(Exercise data)

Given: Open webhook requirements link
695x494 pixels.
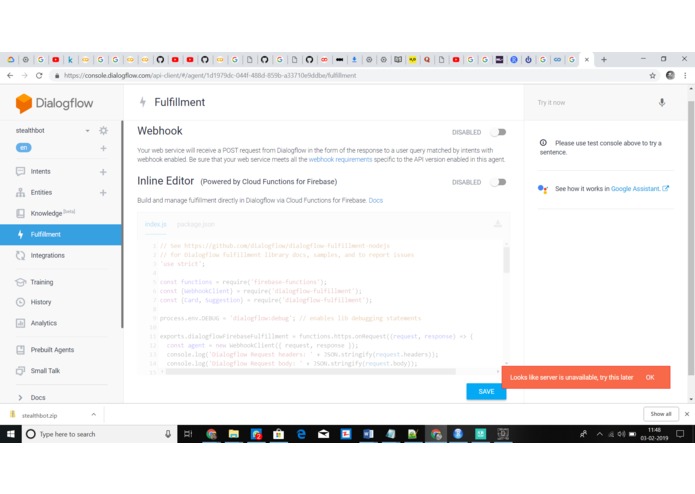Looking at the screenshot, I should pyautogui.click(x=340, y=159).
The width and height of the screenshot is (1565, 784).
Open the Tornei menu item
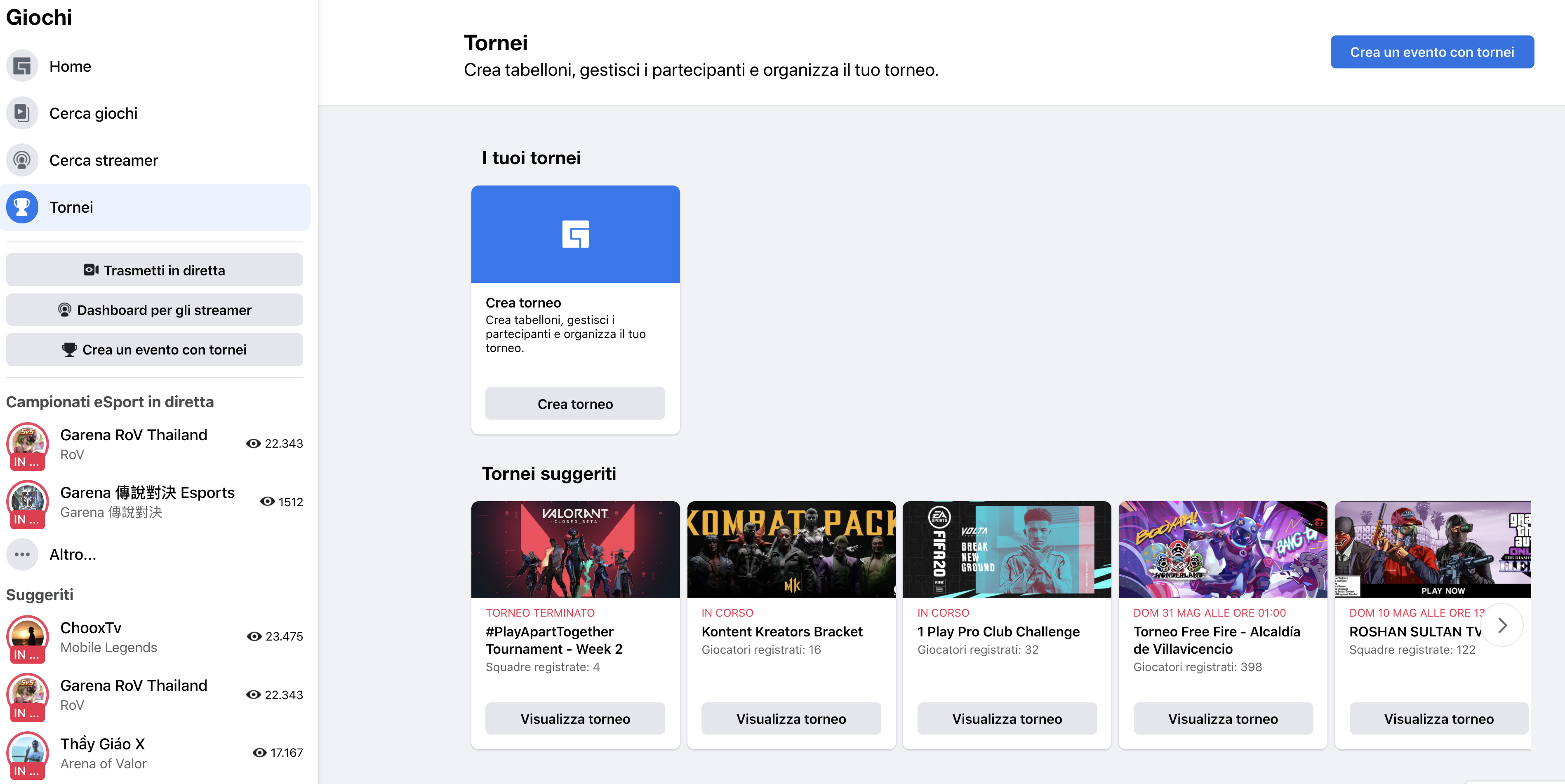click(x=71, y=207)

(End Exercise data)
(Exercise data)

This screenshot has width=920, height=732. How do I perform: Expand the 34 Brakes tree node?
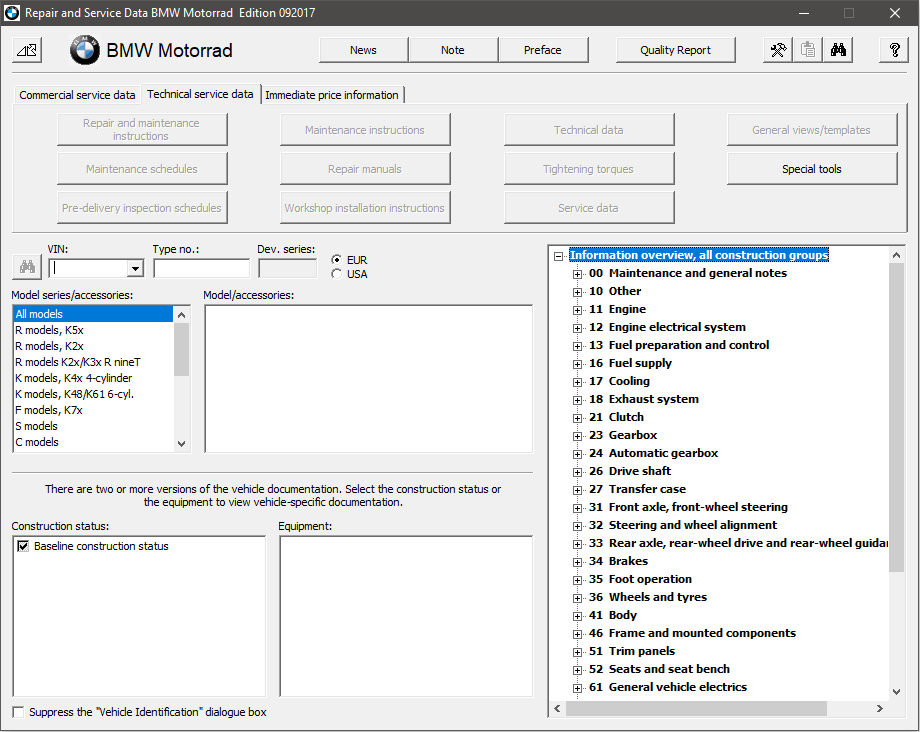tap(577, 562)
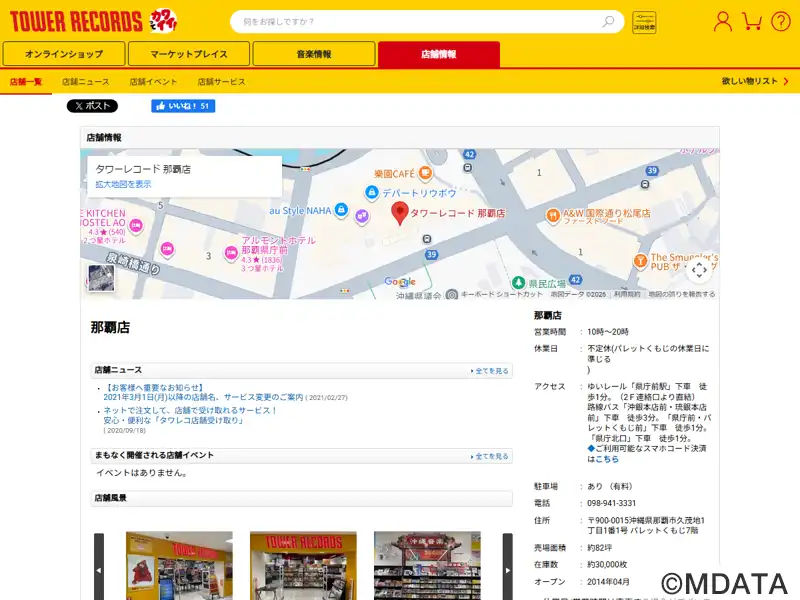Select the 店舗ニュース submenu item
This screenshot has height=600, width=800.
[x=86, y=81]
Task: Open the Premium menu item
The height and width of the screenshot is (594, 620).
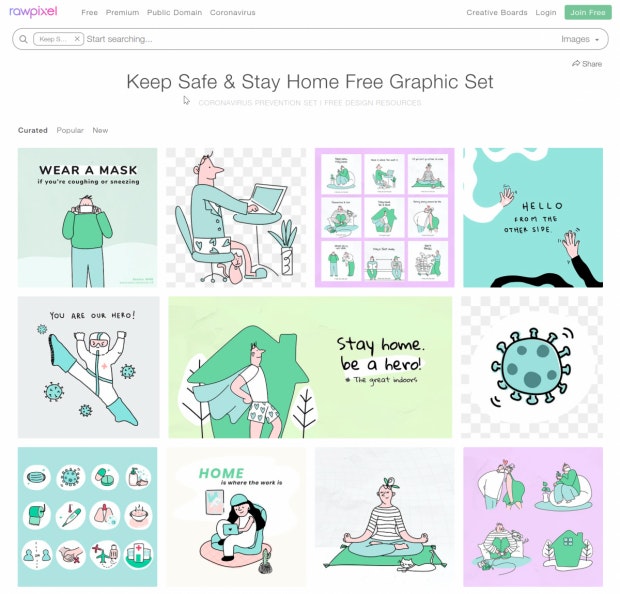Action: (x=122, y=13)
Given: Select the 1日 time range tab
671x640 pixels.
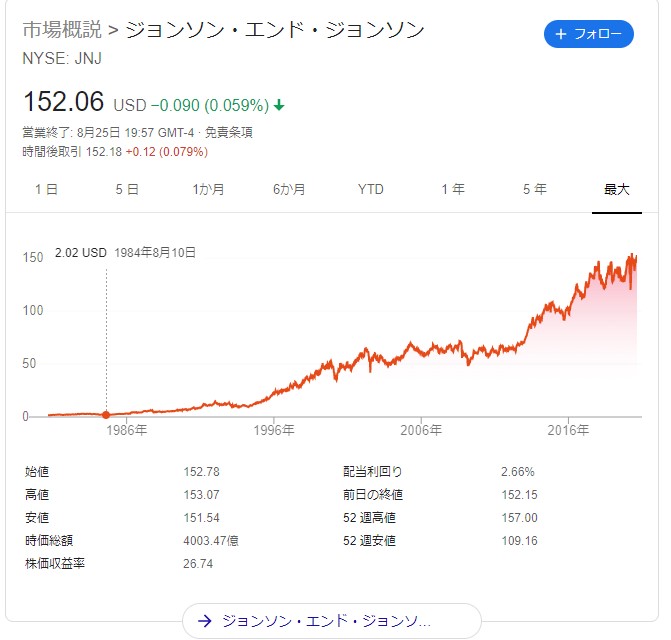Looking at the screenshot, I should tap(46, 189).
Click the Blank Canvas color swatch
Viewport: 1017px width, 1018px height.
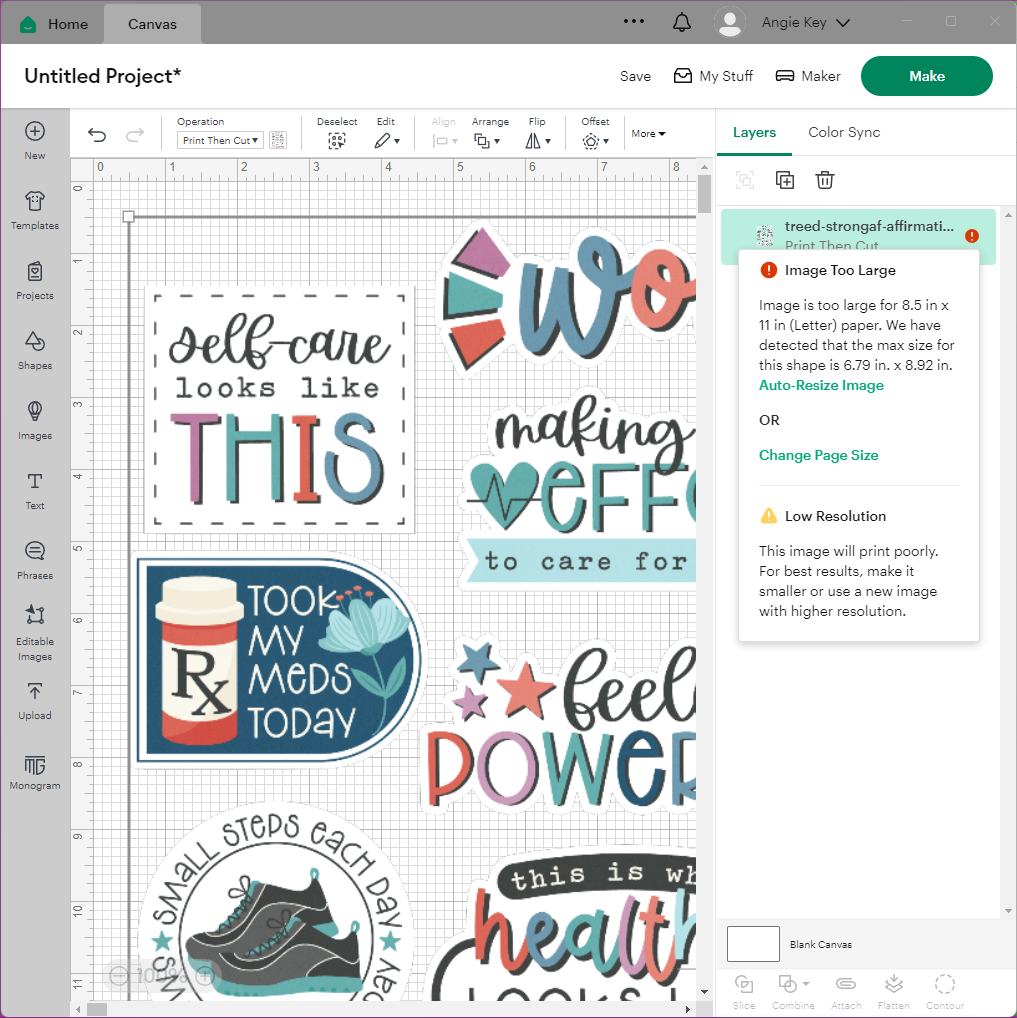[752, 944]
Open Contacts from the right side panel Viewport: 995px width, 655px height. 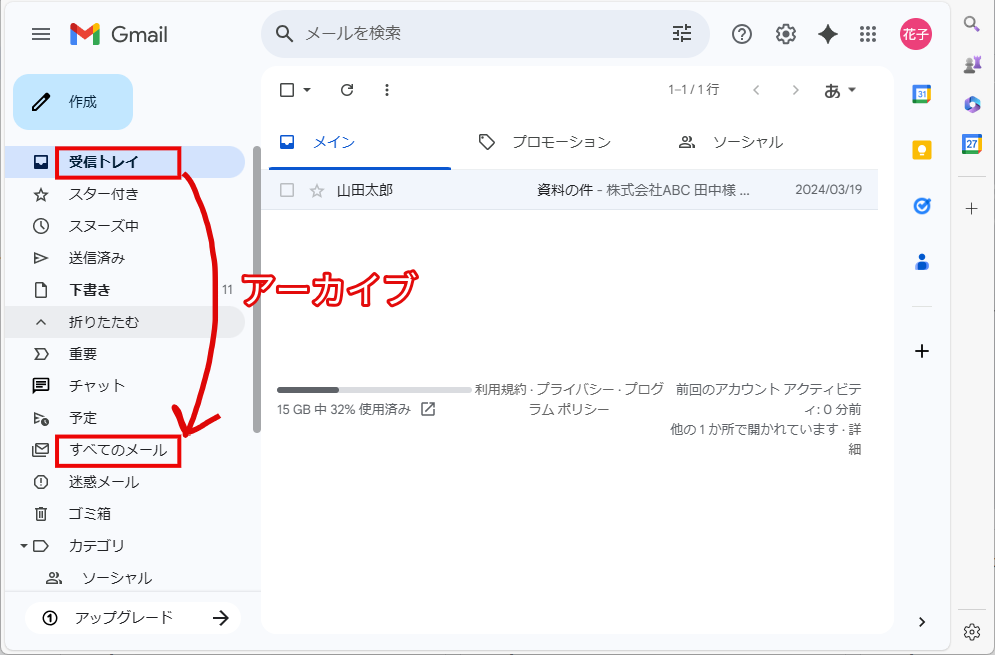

(End Exercise data)
(Exercise data)

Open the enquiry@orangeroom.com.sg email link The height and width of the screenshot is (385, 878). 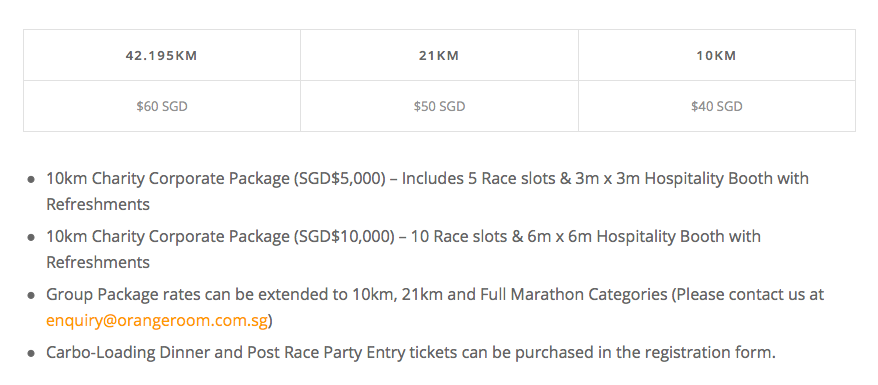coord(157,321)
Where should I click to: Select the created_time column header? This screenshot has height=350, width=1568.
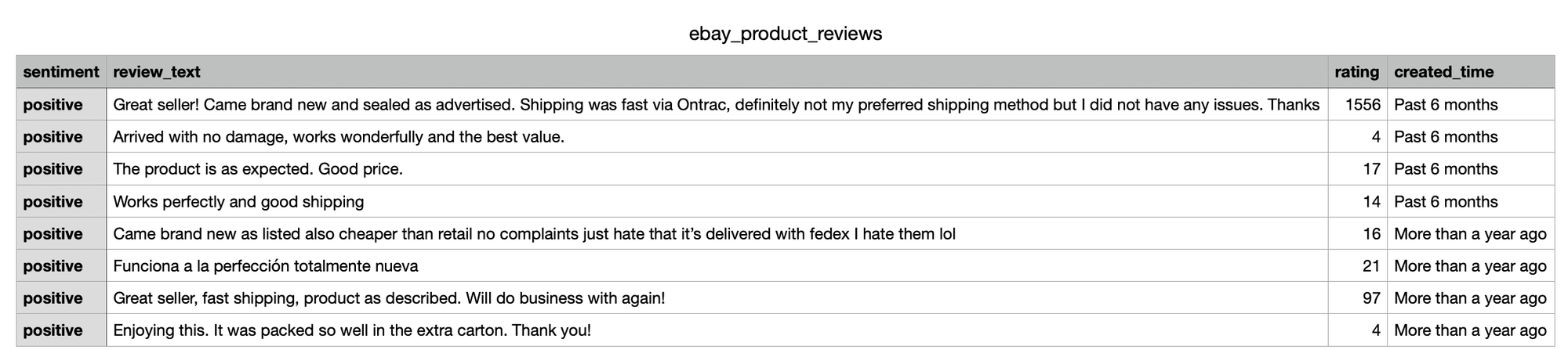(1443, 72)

(End Exercise data)

Exercise objective |
From the records above, copy only the lines running from the line containing "Viewport: 1017px width, 1018px height." to the line containing "Open Contacts from", both ends included. Leave the pictures out.

Exercise output |
Viewport: 1017px width, 1018px height.
[752, 944]
Open Contacts from the right side panel Viewport: 995px width, 655px height. 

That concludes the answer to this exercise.